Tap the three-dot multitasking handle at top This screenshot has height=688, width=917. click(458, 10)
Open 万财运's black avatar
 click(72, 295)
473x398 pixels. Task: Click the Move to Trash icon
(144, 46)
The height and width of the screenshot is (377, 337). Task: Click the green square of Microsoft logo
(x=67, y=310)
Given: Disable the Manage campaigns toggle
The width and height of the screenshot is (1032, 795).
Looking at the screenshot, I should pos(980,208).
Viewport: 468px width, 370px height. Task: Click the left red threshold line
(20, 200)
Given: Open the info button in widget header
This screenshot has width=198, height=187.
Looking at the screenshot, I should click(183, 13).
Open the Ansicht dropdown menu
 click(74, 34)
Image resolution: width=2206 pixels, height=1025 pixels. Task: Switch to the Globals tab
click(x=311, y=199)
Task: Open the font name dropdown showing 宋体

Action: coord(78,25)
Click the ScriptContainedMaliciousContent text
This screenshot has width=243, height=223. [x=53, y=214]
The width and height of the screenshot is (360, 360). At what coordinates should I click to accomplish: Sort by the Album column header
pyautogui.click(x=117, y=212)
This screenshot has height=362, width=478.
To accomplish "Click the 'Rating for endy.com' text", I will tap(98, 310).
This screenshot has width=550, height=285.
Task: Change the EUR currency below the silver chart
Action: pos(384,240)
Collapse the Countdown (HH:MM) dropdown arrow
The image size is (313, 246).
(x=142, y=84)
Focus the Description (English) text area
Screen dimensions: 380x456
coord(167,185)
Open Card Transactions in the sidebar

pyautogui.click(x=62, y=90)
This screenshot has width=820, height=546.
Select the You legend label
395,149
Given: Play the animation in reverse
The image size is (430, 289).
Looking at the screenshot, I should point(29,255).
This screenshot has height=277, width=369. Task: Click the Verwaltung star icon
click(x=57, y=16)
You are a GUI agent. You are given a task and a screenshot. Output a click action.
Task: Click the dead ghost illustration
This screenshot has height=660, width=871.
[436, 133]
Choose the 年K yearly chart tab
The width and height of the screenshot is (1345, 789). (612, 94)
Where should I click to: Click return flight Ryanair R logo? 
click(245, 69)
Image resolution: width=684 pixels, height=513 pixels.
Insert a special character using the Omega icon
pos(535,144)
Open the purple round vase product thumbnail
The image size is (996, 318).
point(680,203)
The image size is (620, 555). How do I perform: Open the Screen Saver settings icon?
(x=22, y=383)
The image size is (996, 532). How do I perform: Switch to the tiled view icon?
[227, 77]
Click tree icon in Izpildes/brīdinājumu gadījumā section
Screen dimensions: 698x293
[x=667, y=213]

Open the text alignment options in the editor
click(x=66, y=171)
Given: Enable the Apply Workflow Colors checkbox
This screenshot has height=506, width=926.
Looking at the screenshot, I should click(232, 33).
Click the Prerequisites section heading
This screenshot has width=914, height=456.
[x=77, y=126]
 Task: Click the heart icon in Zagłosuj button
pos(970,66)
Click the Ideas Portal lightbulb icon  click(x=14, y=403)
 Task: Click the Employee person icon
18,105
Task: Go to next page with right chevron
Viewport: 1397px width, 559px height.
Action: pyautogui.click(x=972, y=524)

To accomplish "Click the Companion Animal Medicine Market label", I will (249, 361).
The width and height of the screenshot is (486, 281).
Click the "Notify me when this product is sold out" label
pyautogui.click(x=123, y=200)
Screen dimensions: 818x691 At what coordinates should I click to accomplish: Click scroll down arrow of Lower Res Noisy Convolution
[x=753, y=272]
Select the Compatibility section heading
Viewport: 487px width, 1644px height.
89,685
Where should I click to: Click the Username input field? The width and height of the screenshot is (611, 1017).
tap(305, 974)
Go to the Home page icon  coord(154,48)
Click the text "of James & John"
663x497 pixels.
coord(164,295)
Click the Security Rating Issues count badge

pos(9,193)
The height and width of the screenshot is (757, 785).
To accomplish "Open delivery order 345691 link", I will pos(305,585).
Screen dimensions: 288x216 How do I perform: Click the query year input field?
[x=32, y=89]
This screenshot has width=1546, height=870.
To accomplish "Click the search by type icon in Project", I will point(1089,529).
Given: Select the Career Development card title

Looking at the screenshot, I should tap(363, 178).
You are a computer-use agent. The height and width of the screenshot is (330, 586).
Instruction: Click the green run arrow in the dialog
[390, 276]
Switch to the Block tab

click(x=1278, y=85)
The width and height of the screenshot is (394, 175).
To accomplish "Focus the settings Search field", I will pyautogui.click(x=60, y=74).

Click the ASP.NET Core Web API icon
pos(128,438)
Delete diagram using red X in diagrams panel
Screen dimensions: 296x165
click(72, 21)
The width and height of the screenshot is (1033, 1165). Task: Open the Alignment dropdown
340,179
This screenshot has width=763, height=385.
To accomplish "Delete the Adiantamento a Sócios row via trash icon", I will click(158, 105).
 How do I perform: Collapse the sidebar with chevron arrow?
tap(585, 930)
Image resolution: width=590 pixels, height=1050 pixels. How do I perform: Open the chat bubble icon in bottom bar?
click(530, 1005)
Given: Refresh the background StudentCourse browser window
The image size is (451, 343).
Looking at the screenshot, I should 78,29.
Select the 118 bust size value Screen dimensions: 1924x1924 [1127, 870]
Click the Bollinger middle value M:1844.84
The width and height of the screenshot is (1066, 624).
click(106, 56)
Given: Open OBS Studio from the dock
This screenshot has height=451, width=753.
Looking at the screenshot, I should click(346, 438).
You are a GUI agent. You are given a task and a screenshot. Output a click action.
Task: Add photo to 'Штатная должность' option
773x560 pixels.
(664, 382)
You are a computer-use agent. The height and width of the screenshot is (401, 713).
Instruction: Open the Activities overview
______
- _Your objective_: Arrange every line of the entries above as a numbered list, leaving out the blank lines.

- _Exercise output_:
1. Tap the three-dot multitasking handle at top This screenshot has height=688, width=917. click(458, 10)
2. Open 万财运's black avatar
3.  click(72, 295)
4. 473x398 pixels. Task: Click the Move to Trash icon
5. (144, 46)
6. The height and width of the screenshot is (377, 337). Task: Click the green square of Microsoft logo
7. (x=67, y=310)
8. Given: Disable the Manage campaigns toggle
9. The width and height of the screenshot is (1032, 795).
10. Looking at the screenshot, I should pos(980,208).
11. Viewport: 468px width, 370px height. Task: Click the left red threshold line
12. (20, 200)
13. Given: Open the info button in widget header
14. This screenshot has width=198, height=187.
15. Looking at the screenshot, I should click(183, 13).
16. Open the Ansicht dropdown menu
17.  click(74, 34)
18. Image resolution: width=2206 pixels, height=1025 pixels. Task: Switch to the Globals tab
19. click(x=311, y=199)
20. Task: Open the font name dropdown showing 宋体
21. Action: coord(78,25)
22. Click the ScriptContainedMaliciousContent text
23. This screenshot has width=243, height=223. [x=53, y=214]
24. The width and height of the screenshot is (360, 360). At what coordinates should I click to accomplish: Sort by the Album column header
25. pyautogui.click(x=117, y=212)
26. This screenshot has height=362, width=478.
27. To accomplish "Click the 'Rating for endy.com' text", I will tap(98, 310).
28. This screenshot has width=550, height=285.
29. Task: Change the EUR currency below the silver chart
30. Action: pos(384,240)
31. Collapse the Countdown (HH:MM) dropdown arrow
32. The image size is (313, 246).
33. (x=142, y=84)
34. Focus the Description (English) text area
35. Screen dimensions: 380x456
36. coord(167,185)
37. Open Card Transactions in the sidebar
38. pyautogui.click(x=62, y=90)
39. This screenshot has width=820, height=546.
40. Select the You legend label
41. 395,149
42. Given: Play the animation in reverse
43. The image size is (430, 289).
44. Looking at the screenshot, I should point(29,255).
45. This screenshot has height=277, width=369. Task: Click the Verwaltung star icon
46. click(x=57, y=16)
47. You are a GUI agent. You are given a task and a screenshot. Output a click action.
48. Task: Click the dead ghost illustration
49. This screenshot has height=660, width=871.
50. [436, 133]
51. Choose the 年K yearly chart tab
52. The width and height of the screenshot is (1345, 789). (612, 94)
53. Where should I click to: Click return flight Ryanair R logo? 
54. click(245, 69)
55. Image resolution: width=684 pixels, height=513 pixels.
56. Insert a special character using the Omega icon
57. pos(535,144)
58. Open the purple round vase product thumbnail
59. The image size is (996, 318).
60. point(680,203)
61. The image size is (620, 555). How do I perform: Open the Screen Saver settings icon?
62. (x=22, y=383)
63. The image size is (996, 532). How do I perform: Switch to the tiled view icon?
64. [227, 77]
65. Click tree icon in Izpildes/brīdinājumu gadījumā section
66. Screen dimensions: 698x293
67. [x=667, y=213]
68. Open the text alignment options in the editor
69. click(x=66, y=171)
70. Given: Enable the Apply Workflow Colors checkbox
71. This screenshot has height=506, width=926.
72. Looking at the screenshot, I should click(232, 33).
73. Click the Prerequisites section heading
74. This screenshot has width=914, height=456.
75. [x=77, y=126]
76.  Task: Click the heart icon in Zagłosuj button
77. pos(970,66)
78. Click the Ideas Portal lightbulb icon  click(x=14, y=403)
79.  Task: Click the Employee person icon
80. 18,105
81. Task: Go to next page with right chevron
82. Viewport: 1397px width, 559px height.
83. Action: pyautogui.click(x=972, y=524)
84. To accomplish "Click the Companion Animal Medicine Market label", I will (249, 361).
85. The width and height of the screenshot is (486, 281).
86. Click the "Notify me when this product is sold out" label
87. pyautogui.click(x=123, y=200)
88. Screen dimensions: 818x691 At what coordinates should I click to accomplish: Click scroll down arrow of Lower Res Noisy Convolution
89. [x=753, y=272]
90. Select the Compatibility section heading
91. Viewport: 487px width, 1644px height.
92. 89,685
93. Where should I click to: Click the Username input field? The width and height of the screenshot is (611, 1017).
94. tap(305, 974)
95. Go to the Home page icon  coord(154,48)
96. Click the text "of James & John"
97. 663x497 pixels.
98. coord(164,295)
99. Click the Security Rating Issues count badge
100. pos(9,193)
101. The height and width of the screenshot is (757, 785).
102. To accomplish "Open delivery order 345691 link", I will pos(305,585).
103. Screen dimensions: 288x216 How do I perform: Click the query year input field?
104. [x=32, y=89]
105. This screenshot has width=1546, height=870.
106. To accomplish "Click the search by type icon in Project", I will point(1089,529).
107. Given: Select the Career Development card title
108. Looking at the screenshot, I should tap(363, 178).
109. You are a computer-use agent. The height and width of the screenshot is (330, 586).
110. Instruction: Click the green run arrow in the dialog
111. [390, 276]
112. Switch to the Block tab
113. click(x=1278, y=85)
114. The width and height of the screenshot is (394, 175).
115. To accomplish "Focus the settings Search field", I will pyautogui.click(x=60, y=74).
116. Click the ASP.NET Core Web API icon
117. pos(128,438)
118. Delete diagram using red X in diagrams panel
119. Screen dimensions: 296x165
120. click(72, 21)
121. The width and height of the screenshot is (1033, 1165). Task: Open the Alignment dropdown
122. 340,179
123. This screenshot has width=763, height=385.
124. To accomplish "Delete the Adiantamento a Sócios row via trash icon", I will click(158, 105).
125.  How do I perform: Collapse the sidebar with chevron arrow?
126. tap(585, 930)
127. Image resolution: width=590 pixels, height=1050 pixels. How do I perform: Open the chat bubble icon in bottom bar?
128. click(530, 1005)
129. Given: Refresh the background StudentCourse browser window
130. The image size is (451, 343).
131. Looking at the screenshot, I should 78,29.
132. Select the 118 bust size value Screen dimensions: 1924x1924 [1127, 870]
133. Click the Bollinger middle value M:1844.84
134. The width and height of the screenshot is (1066, 624).
135. click(106, 56)
136. Given: Open OBS Studio from the dock
137. This screenshot has height=451, width=753.
138. Looking at the screenshot, I should click(346, 438).
139. You are a GUI agent. You are given a task and a screenshot. Output a click action.
140. Task: Add photo to 'Штатная должность' option
141. 773x560 pixels.
142. (664, 382)
143. You are a computer-use agent. The height and width of the screenshot is (401, 713).
144. Instruction: Open the Activities overview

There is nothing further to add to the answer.